Christopher Matthew Henderson was convicted of 15 counts of capital murder and was sentenced to death. On May 3, 2024, this Court affirmed Henderson's convictions and sentence, and Henderson timely filed an application for rehearing, which the Court now overrules. I concur in the Court's decision to overrule Henderson's application for rehearing because he has not identified any points of law or fact that the Court overlooked or misapprehended. See Rule 40(b), Ala. R. App. P. I write specially to address one of the arguments Henderson has raised in his application for rehearing.
As the Court explained in its opinion, Rule 45A, Ala. R. App. P., was amended on January 12, 2023, to provide that this Court may conduct plain-error review in death-penalty cases but is no longer obligated to do so, as it was under the prior version of the rule. The Court also explained, though, that it had already held in a previous case that it would continue to conduct plain-error review in death-penalty cases, and, consistent with that holding, the Court thoroughly searched the record for plain error and reviewed every claim that Henderson raised on appeal -- with one exception. The Court did not conduct a plain-error review of Henderson's claim that the State had violated Batson v.
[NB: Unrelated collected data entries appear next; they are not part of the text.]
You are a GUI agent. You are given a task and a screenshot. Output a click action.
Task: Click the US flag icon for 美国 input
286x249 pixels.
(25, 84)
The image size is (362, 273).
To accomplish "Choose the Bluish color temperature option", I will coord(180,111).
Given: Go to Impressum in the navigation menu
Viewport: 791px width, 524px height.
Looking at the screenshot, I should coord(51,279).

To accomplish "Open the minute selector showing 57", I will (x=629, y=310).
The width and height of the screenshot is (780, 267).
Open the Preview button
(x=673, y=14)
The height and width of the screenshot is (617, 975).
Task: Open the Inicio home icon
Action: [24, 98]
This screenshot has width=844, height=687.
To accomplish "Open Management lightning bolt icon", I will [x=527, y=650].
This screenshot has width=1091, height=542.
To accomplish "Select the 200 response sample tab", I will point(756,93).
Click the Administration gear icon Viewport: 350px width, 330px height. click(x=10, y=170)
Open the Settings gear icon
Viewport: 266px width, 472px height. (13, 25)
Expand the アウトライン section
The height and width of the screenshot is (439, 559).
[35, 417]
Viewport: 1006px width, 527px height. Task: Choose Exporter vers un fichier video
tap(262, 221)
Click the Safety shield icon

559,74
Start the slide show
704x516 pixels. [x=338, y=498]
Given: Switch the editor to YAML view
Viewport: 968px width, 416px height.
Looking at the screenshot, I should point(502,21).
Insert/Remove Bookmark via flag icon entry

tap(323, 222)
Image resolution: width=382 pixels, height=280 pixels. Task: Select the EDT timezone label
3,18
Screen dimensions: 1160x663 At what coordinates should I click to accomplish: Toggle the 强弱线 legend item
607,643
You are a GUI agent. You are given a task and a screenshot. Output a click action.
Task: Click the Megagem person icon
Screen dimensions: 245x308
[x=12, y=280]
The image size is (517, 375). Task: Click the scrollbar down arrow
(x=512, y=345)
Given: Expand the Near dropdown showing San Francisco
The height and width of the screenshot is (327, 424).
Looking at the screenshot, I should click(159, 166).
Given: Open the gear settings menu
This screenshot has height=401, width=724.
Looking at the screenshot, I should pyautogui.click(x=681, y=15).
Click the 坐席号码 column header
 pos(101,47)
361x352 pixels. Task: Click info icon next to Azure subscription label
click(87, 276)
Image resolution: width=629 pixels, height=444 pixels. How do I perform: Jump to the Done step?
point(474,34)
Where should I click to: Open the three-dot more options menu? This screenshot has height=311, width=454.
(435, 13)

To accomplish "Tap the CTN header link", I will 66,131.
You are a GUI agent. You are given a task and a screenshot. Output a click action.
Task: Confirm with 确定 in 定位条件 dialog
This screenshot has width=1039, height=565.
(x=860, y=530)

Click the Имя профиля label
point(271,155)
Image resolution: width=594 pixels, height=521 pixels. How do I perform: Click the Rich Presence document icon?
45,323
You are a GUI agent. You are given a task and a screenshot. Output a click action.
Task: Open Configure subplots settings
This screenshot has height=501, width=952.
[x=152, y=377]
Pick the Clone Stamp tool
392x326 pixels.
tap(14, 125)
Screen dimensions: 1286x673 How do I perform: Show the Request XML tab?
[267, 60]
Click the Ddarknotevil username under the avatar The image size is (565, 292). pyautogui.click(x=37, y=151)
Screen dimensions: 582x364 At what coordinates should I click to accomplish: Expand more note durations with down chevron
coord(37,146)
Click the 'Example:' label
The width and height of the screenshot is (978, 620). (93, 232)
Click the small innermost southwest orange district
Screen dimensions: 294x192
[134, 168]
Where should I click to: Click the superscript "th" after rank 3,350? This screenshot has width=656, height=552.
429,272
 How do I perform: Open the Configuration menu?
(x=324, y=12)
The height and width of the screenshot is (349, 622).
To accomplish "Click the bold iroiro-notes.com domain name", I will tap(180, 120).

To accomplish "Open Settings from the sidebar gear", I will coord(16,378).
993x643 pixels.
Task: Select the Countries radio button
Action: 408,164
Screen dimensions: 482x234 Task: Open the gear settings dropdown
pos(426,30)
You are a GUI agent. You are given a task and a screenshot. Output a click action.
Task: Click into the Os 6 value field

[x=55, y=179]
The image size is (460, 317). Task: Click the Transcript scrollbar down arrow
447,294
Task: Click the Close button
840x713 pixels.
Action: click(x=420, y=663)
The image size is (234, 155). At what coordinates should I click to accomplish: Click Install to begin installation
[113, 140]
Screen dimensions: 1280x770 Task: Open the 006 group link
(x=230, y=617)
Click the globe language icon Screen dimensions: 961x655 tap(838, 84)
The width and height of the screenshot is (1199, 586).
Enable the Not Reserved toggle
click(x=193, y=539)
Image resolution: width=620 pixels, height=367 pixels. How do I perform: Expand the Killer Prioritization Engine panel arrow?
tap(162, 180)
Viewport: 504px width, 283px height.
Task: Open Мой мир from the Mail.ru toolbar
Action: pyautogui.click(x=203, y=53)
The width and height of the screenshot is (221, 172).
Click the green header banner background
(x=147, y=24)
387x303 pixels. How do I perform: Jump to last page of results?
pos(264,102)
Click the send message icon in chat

Kentucky, 476 U.S. 79 (1986), by using its peremptory strikes in a racially discriminatory manner because Henderson did not raise that claim at trial. Rather, after noting that this Court and several Justices on the Alabama Supreme Court have long questioned the propriety of allowing a defendant to raise a Batson claim for the first time on appeal, the Court held that, in an exercise of its newly provided discretion, it will no longer review Batson claims that were not raised at trial.
In his application for rehearing, Henderson points out that his notice of appeal and the parties’ briefs were filed before Rule 45A was amended. Thus, according to Henderson, “mandatory plain-error review should still have applied in [his] case.” (Brief in support of application for rehearing, p. 46.) Of course, whether plain-error review is mandatory or discretionary in Henderson's appeal is largely irrelevant because, except for his Batson claim, the Court did conduct plain-error review before affirming his convictions and sentence. However, Henderson now argues in his application for rehearing that this Court must also review his Batson claim for plain error because, he says, plain-error review is still mandatory in his appeal. I disagree.
The Alabama Rules of Appellate Procedure (hereinafter “the Rules” or “our Rules”) do not address whether amended rules apply retroactively, i.e., whether they apply to appeals that are pending at the time the amendment takes effect. The only rules that appear to speak to application of the Rules are Rule 1, which states that “[a]ll cases appealable to the Court of Criminal Appeals shall be governed by those rules contained herein which are applicable to appeals to that court,” and Rule 49(1), which states that the Rules “shall apply to all appellate proceedings taken from decisions, judgments and orders entered on or after December 1, 1975.” Thus, I find nothing in the Rules themselves to support the conclusion that an amended rule does not apply to appeals that are pending at the time the amendment takes effect. See also Lopez v. State, 114 S.W.3d 711, 713 (Tex. App. 2003) (applying “the current rules of appellate procedure,” even though the appellant had filed his notice of appeal approximately 11 months before the rules were amended); and Hernandez v. State, 969 S.W.2d 440, 448 n.1 (Tex. App. 1998) (“The amended Texas Rules of Appellate Procedure are applicable to this proceeding, as this appeal was pending at the time the amended rules became effective.”).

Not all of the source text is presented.